A revista Época
teve acesso a documentos inéditos produzidos pelo Cenimar, o serviço de
informações da força naval. Eles revelam o submundo da repressão às
organizações de esquerda durante a ditadura militar
Uma
caixinha de papelão do tamanho de um livro guardou por mais de três
décadas uma valiosa coleção de segredos do regime militar implantado no
Brasil em 1964. Escondidas por um militar anônimo, 2.326 páginas de
documentos microfilmados daquele período foram preservadas intactas da
destruição da memória ordenada pelos comandantes fardados.
Os papéis
copiados em minúsculos fotogramas fazem parte dos arquivos produzidos
pelo Centro de Informações da Marinha (Cenimar), o serviço secreto da
força naval.

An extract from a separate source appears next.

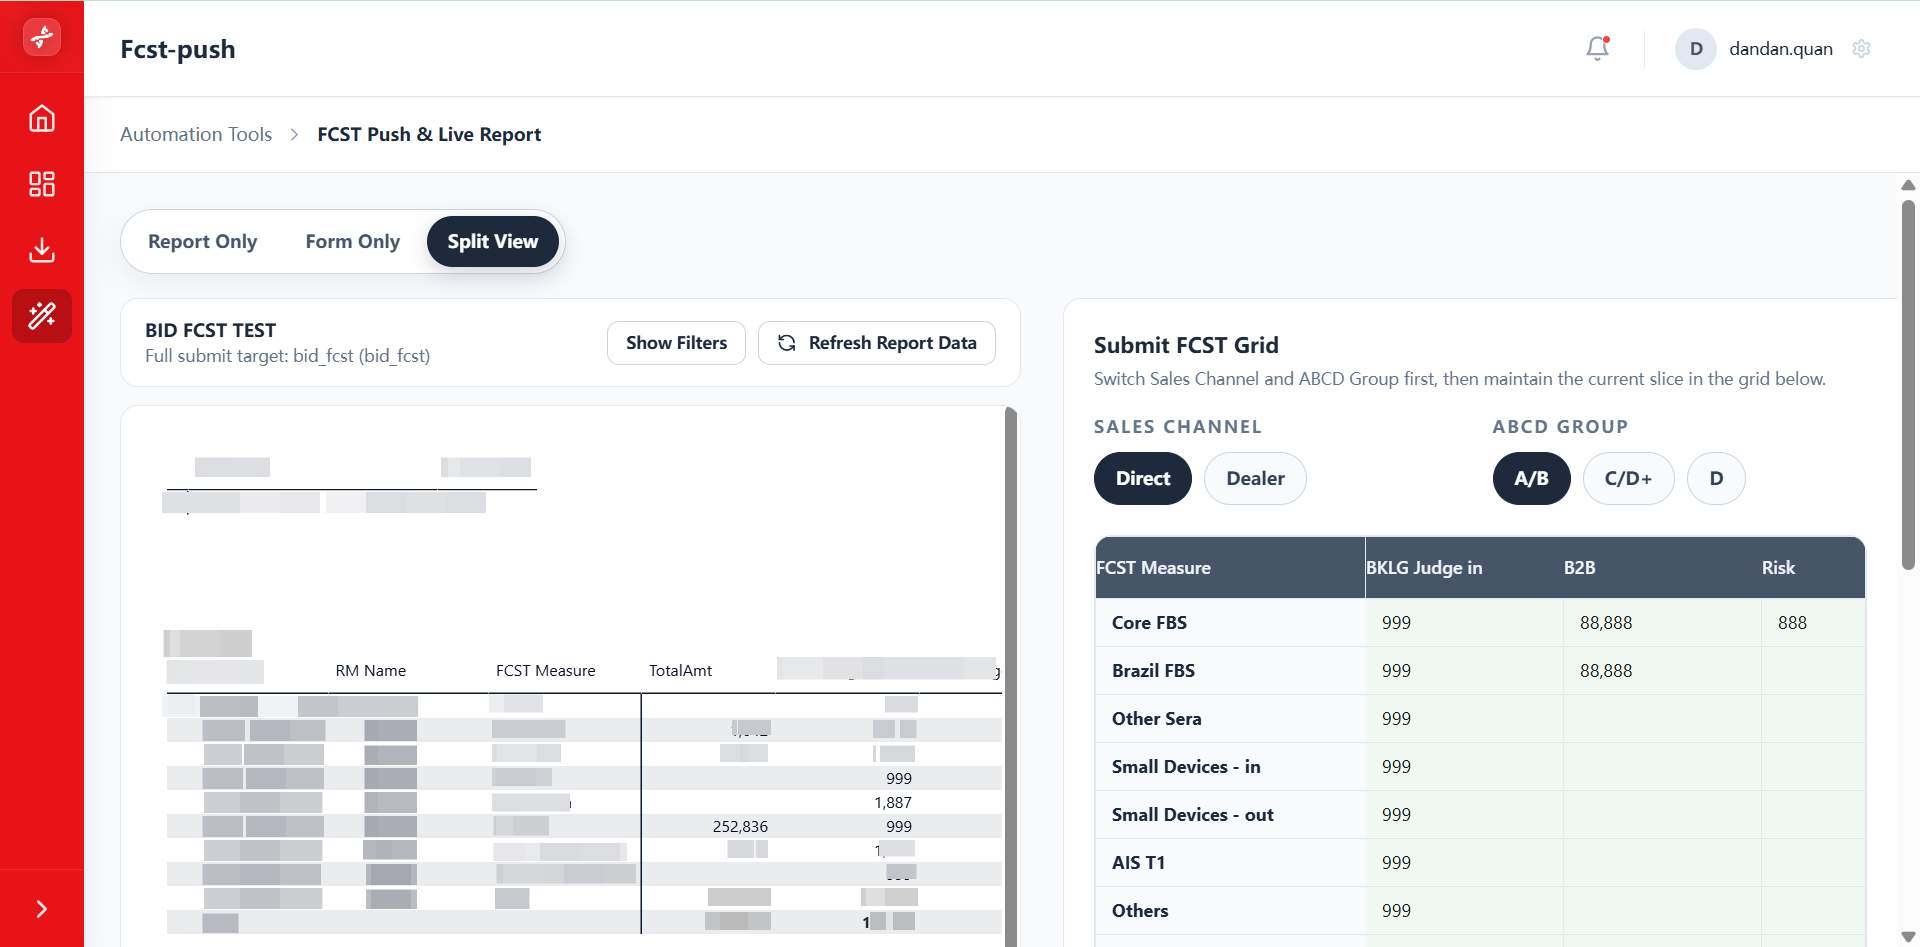Select the Dealer sales channel
1920x947 pixels.
click(x=1255, y=478)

Ostentam as tarjas de “secretos” e “ultrassecretos”, níveis
máximos para a classificação dos segredos de Estado e considerados de
segurança nacional. Obtido com exclusividade por ÉPOCA, o material
inédito possui grande importância histórica por manter intactos
registros oficiais feitos pelos militares na época em que os fatos
ocorreram.
Para os brasileiros, trata-se de uma oportunidade rara de
conhecer o que se passou no submundo do aparato repressivo estruturado
pelas Forças Armadas depois da tomada do poder em 1964. Muitos dos
mistérios desvendados pelos documentos se referem a alguns dos maiores
tabus cultivados pelos envolvidos no enfrentamento entre o governo
militar e as organizações de esquerda.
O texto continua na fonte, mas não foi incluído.